どう見る、日本の景気

岡本 裕明

日本の7-9月期のGDPが事前予想の年率マイナス0.3%を下回るマイナス0.8%に留まりました。マイナスになることはコンセンサス通りで驚きはありませんが、思ったよりマイナス幅が大きかった気がします。

ただ、月曜日の朝8時半にこの発表を受けた東京株式市場ではフランスのテロの事件のインパクトが大きかったため、どれ位影響があったか図り切れませんが、意外と冷静に受け止めていたように思えます。

出てきた数字を見る限り、個人的にはさほど悲観するものではなく、世界の中の日本という経済の枠で泳いでいる、というのが印象であります。

企業の設備投資が1.3%減となったこと、および民間の在庫減が0.5%となっているあたりが指標的には一番の影響のようです。設備投資減の背景は中国や新興国を初めとする輸出相手国の景気の低迷で販売が伸びないことが理由でありましょう。つまり、日本が悪いわけではなく、どこの国も同様の問題を抱えているという点は別枠として考えなくてはいけません。

また在庫減は売れすぎて在庫が減っている、ないし、企業の在庫調整が完了しつつあるという見方で指標上はマイナスに出るのですが、先行きは明るい兆しであります。一般には在庫を一定量に保つため、その積み増し分が次期に出てくると思われ、気にすることはないでしょう。

個人消費では前期比0.5%増となってます。これをどう評価するかですが、日経あたりは「弱い」とみていますが、私はこんなものだろうとみています。グラフで見ると2012年以降、水面下と水面上(プラスサイド)を行ったり来たりしており、さほど悲観するような水準ではありません。

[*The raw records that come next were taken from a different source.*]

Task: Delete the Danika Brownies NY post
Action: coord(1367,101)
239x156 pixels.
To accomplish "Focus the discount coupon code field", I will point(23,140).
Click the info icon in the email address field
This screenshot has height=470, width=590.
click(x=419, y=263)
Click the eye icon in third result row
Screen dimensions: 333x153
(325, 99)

それよりも実質賃金が大きく回復していることに注目した方がよいでしょう。厚労省発表の実質賃金指数は2012年以降プラスになったことはほとんどなかったのですが、今年7月にプラス0.5%となって以降、3カ月続けてプラスを維持しており、四半期で見ればしっかりと水面上に顔を出してきました。

黒田日銀総裁が11月6日の会見で述べていたように日本はほぼ完全雇用の状態にあり、今後、賃金の上振れが期待できると考えています。業種により濃淡はあると思いますが、新卒者の奪い合いの状況から見ても今後、賃金上昇率がプラスサイドで安定する可能性はありそうです。

企業の稼ぐ力を見れば7-9月の決算をみる限りかなり良好と考えてよいと思います。特になかなか安定しない新興企業では7-9月期の決算に於いて前年同期に比べ39%も利益が増えています。また、東証第一部企業は5割近い増益率となっており、GDPとは裏腹にある意味、絶好調な企業業績であります。

もっとも先行きの話になるとコンサバな日系企業ですので年の半分が過ぎた時点で当初の年間予想利益の7-8割を既に達成している企業でも通期予想を変更しないところが続出しています。勿論、世界景気の下振れ懸念もありますが、予想を下回ると株価に大打撃が生じたり、銀行あたりから予想が甘い、努力が足りないと言われかねません。企業経営者にはあまり好ましくないわけで堅めの数字で抑えておく傾向がより強まっているように感じます。あまりよいことだとは思いませんが。

期待されている景気対策ですが、多少の補正予算はあるかと思いますが、金融政策には変更がないとみています。理由はGDPの下押し原因が純粋な国内景気というより輸出先の景気の不透明感や在庫調整であって金融的刺激を施すことが最善策とは思えないからです。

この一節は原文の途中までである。